Regulation of hemolysin in uropathogenic Escherichia coli fine-tunes killing of human macrophages
Ambika M. V. Murthy,
Minh-Duy Phan,
Kate M. Peters,
Nguyen Thi Khanh Nhu,
Rodney A. Welch,
Glen C. Ulett,
Mark A. Schembri,
Matthew J. Sweet
Affiliations
Ambika M. V. Murthy
Institute for Molecular Bioscience (IMB), IMB Centre for Inflammation and Disease Research, and the Australian Infectious Diseases Research Centre, The University of Queensland
Minh-Duy Phan
School of Chemistry and Molecular Biosciences, and the Australian Infectious Diseases Research Centre, The University of Queensland
Kate M. Peters
School of Chemistry and Molecular Biosciences, and the Australian Infectious Diseases Research Centre, The University of Queensland
Nguyen Thi Khanh Nhu
School of Chemistry and Molecular Biosciences, and the Australian Infectious Diseases Research Centre, The University of Queensland
Rodney A. Welch
University of Wisconsin School of Medicine and Public Health
Glen C. Ulett
School of Medical Science, and Menzies Health Institute Queensland, Griffith University
Mark A. Schembri
School of Chemistry and Molecular Biosciences, and the Australian Infectious Diseases Research Centre, The University of Queensland
Matthew J. Sweet
Institute for Molecular Bioscience (IMB), IMB Centre for Inflammation and Disease Research, and the Australian Infectious Diseases Research Centre, The University of Queensland
Uropathogenic E. coli (UPEC) causes the majority of urinary tract infections (UTIs), which are a major global public health concern.
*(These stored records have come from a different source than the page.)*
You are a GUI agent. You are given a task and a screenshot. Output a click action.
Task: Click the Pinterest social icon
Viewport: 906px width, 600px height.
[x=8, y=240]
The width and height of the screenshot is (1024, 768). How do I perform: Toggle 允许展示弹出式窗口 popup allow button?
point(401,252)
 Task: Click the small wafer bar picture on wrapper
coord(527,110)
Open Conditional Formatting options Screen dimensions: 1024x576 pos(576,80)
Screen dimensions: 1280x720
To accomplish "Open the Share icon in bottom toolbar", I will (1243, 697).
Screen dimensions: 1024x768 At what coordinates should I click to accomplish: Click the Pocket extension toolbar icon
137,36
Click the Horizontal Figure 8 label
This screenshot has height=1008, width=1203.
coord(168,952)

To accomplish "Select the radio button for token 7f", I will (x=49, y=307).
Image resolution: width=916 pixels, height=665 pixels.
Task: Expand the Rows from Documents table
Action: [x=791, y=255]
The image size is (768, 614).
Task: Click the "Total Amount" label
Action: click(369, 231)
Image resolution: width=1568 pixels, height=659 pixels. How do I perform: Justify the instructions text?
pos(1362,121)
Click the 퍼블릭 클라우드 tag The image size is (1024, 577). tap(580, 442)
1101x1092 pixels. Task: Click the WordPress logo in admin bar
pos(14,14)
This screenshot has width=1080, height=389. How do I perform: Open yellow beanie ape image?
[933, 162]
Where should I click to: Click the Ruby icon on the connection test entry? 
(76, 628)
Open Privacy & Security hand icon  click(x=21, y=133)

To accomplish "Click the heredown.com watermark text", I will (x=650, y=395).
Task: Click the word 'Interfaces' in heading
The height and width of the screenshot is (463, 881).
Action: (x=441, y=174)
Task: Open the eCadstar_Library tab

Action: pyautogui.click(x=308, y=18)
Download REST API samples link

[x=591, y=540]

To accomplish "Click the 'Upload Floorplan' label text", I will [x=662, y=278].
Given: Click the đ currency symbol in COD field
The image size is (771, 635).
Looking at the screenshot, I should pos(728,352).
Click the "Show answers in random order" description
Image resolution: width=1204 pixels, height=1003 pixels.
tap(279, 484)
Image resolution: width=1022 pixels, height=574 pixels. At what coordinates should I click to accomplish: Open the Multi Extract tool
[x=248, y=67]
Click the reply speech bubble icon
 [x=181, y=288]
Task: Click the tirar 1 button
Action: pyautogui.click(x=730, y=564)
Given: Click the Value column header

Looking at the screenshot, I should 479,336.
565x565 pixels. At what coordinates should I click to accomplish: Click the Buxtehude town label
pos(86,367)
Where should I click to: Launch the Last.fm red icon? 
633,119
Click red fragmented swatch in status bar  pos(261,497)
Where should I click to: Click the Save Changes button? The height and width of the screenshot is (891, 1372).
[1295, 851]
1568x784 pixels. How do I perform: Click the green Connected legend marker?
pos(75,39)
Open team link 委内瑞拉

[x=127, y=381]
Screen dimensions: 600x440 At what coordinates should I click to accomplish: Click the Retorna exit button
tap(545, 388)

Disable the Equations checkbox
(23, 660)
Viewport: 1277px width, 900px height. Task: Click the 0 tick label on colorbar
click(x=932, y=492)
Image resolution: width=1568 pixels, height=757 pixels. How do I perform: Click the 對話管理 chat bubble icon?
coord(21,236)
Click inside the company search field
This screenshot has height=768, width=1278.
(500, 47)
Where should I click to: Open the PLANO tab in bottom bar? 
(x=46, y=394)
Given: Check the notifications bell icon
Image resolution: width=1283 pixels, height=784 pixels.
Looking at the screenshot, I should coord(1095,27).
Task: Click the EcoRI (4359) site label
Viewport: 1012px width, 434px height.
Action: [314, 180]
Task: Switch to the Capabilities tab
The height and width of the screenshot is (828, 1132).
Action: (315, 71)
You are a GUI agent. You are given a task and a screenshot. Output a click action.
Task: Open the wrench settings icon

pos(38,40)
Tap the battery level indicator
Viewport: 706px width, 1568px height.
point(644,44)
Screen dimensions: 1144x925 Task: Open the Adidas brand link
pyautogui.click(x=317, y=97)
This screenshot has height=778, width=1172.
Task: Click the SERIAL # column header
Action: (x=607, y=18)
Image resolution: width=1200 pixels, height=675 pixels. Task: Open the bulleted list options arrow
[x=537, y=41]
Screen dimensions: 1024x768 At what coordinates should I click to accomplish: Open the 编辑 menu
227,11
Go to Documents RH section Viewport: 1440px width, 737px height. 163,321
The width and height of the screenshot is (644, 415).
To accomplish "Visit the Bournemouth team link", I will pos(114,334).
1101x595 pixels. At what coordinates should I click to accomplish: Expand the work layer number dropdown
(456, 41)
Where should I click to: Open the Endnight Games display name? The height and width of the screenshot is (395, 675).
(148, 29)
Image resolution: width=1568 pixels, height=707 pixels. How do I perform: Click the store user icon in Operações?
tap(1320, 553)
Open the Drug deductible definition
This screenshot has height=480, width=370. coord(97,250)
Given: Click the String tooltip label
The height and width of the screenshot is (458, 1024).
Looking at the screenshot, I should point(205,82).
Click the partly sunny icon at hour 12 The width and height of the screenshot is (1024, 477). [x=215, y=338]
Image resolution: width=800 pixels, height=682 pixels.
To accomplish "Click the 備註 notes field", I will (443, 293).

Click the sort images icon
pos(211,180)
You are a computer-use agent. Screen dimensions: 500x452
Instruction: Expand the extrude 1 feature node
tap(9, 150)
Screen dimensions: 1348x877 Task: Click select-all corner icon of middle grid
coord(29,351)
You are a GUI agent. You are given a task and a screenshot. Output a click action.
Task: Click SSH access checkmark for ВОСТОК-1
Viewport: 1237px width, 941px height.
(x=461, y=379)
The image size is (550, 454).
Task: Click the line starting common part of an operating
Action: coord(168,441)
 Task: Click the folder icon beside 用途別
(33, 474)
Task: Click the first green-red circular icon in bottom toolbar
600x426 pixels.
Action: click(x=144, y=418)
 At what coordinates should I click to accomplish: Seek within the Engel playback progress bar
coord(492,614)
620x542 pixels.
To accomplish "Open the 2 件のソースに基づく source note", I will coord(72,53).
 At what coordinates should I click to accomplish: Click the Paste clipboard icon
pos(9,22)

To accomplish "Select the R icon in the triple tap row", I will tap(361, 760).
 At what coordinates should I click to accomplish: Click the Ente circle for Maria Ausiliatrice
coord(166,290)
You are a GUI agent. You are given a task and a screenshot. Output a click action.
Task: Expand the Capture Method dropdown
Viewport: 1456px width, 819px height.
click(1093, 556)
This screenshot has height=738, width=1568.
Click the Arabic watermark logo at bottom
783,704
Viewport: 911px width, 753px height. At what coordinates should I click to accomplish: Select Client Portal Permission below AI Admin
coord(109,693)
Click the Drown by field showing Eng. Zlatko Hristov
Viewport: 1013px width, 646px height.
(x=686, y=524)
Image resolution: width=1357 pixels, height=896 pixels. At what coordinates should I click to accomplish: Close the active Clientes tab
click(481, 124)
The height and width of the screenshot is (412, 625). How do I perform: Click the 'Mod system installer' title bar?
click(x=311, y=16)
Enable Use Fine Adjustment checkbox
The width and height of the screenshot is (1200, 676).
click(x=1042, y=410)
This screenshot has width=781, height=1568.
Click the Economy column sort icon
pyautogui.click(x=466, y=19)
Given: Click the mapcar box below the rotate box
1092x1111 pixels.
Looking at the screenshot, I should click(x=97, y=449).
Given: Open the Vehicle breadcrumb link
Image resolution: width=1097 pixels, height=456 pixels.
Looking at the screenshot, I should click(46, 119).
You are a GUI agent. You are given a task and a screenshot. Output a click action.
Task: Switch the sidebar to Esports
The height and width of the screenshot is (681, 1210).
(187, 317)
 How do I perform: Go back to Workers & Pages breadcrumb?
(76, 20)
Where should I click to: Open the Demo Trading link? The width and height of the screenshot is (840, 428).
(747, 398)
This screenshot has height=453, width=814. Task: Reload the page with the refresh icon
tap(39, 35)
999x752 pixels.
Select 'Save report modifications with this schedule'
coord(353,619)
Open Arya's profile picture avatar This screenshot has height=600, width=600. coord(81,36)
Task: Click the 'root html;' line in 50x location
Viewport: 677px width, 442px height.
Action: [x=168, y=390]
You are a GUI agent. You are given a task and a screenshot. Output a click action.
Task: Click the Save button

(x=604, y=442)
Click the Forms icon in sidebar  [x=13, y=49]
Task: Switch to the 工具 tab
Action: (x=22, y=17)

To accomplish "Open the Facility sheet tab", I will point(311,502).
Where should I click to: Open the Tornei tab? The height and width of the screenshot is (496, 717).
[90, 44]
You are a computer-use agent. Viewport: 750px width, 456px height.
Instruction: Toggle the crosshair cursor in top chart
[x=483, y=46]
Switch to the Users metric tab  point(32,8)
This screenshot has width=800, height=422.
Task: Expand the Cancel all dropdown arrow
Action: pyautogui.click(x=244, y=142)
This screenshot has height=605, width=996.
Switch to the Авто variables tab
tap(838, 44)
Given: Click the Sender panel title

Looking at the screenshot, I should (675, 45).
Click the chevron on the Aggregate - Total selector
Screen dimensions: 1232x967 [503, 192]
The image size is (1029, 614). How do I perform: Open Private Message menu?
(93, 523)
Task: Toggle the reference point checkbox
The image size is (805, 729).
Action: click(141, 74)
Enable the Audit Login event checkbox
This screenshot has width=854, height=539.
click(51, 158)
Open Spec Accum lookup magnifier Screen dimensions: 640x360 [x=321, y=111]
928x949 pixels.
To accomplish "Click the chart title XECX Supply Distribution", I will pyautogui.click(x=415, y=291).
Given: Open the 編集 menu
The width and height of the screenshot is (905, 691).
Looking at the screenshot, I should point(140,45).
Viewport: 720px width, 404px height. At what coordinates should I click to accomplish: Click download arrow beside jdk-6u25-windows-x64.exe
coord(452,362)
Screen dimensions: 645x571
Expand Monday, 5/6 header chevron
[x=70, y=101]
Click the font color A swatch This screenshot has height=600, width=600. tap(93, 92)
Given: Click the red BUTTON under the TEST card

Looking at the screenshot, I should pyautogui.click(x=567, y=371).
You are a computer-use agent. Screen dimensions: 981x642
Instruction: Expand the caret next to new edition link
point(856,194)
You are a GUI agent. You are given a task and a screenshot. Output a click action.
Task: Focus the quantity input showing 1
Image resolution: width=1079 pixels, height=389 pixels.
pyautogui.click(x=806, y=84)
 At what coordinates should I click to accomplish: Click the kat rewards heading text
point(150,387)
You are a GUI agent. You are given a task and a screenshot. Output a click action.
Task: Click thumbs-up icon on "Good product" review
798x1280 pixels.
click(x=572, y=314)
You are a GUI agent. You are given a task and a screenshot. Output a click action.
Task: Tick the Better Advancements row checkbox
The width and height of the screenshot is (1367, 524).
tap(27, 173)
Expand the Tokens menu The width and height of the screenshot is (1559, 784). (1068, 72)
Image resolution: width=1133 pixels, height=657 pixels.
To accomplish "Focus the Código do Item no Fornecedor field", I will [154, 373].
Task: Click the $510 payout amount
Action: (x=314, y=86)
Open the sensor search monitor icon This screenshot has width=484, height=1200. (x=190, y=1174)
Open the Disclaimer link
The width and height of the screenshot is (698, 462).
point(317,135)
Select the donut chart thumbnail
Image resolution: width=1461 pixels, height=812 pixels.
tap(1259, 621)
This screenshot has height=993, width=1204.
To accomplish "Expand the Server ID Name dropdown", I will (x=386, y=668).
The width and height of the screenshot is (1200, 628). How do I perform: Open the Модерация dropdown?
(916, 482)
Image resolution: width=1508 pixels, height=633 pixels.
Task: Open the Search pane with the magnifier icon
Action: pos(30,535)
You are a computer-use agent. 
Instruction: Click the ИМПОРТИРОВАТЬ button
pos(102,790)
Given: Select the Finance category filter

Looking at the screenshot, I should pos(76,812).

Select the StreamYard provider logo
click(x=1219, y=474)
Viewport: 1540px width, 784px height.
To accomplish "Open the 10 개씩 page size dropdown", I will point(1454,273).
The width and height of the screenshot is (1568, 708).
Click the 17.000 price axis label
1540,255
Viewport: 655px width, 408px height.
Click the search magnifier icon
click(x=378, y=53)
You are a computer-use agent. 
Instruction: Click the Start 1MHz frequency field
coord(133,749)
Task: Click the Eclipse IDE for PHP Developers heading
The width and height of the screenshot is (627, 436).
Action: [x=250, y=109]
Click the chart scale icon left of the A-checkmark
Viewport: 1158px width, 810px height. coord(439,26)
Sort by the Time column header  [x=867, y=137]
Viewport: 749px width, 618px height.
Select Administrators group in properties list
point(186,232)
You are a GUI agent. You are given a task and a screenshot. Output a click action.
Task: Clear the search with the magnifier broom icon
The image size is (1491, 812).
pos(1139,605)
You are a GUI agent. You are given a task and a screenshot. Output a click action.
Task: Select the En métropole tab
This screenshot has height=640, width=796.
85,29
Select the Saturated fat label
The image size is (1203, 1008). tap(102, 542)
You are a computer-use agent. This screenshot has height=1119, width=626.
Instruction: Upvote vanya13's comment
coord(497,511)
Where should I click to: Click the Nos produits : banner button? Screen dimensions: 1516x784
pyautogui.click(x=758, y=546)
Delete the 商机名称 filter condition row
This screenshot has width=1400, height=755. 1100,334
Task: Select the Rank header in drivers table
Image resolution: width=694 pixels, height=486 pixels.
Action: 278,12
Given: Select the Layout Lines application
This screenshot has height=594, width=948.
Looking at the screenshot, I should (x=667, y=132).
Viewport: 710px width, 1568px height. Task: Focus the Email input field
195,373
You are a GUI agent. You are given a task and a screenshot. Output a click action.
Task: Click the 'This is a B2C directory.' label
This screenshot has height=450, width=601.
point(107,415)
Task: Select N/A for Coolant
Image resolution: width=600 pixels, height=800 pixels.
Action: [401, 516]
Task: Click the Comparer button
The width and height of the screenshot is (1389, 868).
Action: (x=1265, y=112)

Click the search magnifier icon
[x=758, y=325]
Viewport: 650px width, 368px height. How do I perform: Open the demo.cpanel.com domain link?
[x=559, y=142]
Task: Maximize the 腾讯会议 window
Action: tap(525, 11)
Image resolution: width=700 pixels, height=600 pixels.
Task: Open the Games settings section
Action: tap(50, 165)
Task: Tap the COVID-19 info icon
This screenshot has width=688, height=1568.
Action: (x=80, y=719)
UPEC uses numerous mechanisms to subvert the innate immune system, including targeting macrophage functions. We recently showed that some UPEC strains rapidly kill human macrophages via an NLRP3-independent pathway, and also trigger NLRP3-dependent IL-1β processing. In this study, we used random transposon mutagenesis in the reference strain CFT073 to identify UPEC genes that mediate human macrophage cell death. Our approach revealed that the hemolysin A (HlyA) toxin is essential for triggering both cell death and NLRP3 inflammasome-mediated IL-1β release in human macrophages. Random transposon mutagenesis also identified the cof gene, which encodes a poorly characterized phosphatase, as a novel hemolysin regulator; a CFT073 mutant deleted for the cof gene secreted significantly reduced levels of HlyA, had diminished hemolytic activity, and was impaired in its capacity to trigger human macrophage cell death and IL-1β release. Together, our findings reveal that Cof fine-tunes production of hemolysin, an important determinant of both UPEC-mediated inflammasome activation and human macrophage cell death.